-- The task --
Pull out from the material below all lines with "Insert".

-- Exercise data --
═══

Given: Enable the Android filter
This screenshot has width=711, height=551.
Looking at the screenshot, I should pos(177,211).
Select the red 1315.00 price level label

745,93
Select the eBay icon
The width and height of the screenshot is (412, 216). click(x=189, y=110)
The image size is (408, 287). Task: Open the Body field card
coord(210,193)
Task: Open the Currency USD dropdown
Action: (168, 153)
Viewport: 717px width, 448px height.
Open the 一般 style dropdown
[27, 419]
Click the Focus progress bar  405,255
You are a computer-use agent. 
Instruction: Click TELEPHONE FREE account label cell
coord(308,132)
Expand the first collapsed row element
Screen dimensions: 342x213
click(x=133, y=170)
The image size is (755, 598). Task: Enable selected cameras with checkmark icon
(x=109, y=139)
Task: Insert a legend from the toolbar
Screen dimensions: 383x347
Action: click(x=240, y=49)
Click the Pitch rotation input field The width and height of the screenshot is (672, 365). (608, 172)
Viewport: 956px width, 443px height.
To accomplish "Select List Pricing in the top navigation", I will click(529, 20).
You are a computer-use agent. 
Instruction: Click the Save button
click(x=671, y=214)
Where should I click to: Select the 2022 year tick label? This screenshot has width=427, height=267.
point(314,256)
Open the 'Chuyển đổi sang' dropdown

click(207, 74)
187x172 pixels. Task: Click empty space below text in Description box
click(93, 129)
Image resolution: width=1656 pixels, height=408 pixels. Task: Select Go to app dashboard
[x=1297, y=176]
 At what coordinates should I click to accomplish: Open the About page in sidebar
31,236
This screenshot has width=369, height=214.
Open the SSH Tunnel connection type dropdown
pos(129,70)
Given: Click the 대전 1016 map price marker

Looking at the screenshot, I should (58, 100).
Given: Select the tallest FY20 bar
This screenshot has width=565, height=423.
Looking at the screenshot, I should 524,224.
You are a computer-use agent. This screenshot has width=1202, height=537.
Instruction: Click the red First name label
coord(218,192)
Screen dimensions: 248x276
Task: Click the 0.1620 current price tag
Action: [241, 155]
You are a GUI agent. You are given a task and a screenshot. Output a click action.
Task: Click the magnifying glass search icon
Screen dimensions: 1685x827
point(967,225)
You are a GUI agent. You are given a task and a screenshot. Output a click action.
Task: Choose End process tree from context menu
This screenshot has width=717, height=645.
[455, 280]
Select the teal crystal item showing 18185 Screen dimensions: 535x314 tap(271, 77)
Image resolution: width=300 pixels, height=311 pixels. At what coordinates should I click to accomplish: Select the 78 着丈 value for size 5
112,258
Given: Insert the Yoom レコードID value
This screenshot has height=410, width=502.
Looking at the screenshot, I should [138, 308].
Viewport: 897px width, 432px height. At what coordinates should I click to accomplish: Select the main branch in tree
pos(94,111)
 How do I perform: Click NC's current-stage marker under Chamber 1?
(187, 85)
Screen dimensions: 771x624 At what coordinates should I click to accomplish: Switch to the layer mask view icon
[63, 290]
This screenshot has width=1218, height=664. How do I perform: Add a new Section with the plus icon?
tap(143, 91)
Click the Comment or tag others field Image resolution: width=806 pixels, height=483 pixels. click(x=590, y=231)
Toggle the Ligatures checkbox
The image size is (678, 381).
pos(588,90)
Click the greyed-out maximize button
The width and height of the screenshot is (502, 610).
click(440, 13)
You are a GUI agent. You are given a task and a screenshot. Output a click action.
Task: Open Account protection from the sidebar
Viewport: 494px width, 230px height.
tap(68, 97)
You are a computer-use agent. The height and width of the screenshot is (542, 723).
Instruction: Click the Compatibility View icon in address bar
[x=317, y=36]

═══

-- Solved exercise --
Task: Insert a legend from the toolbar
Given: Insert the Yoom レコードID value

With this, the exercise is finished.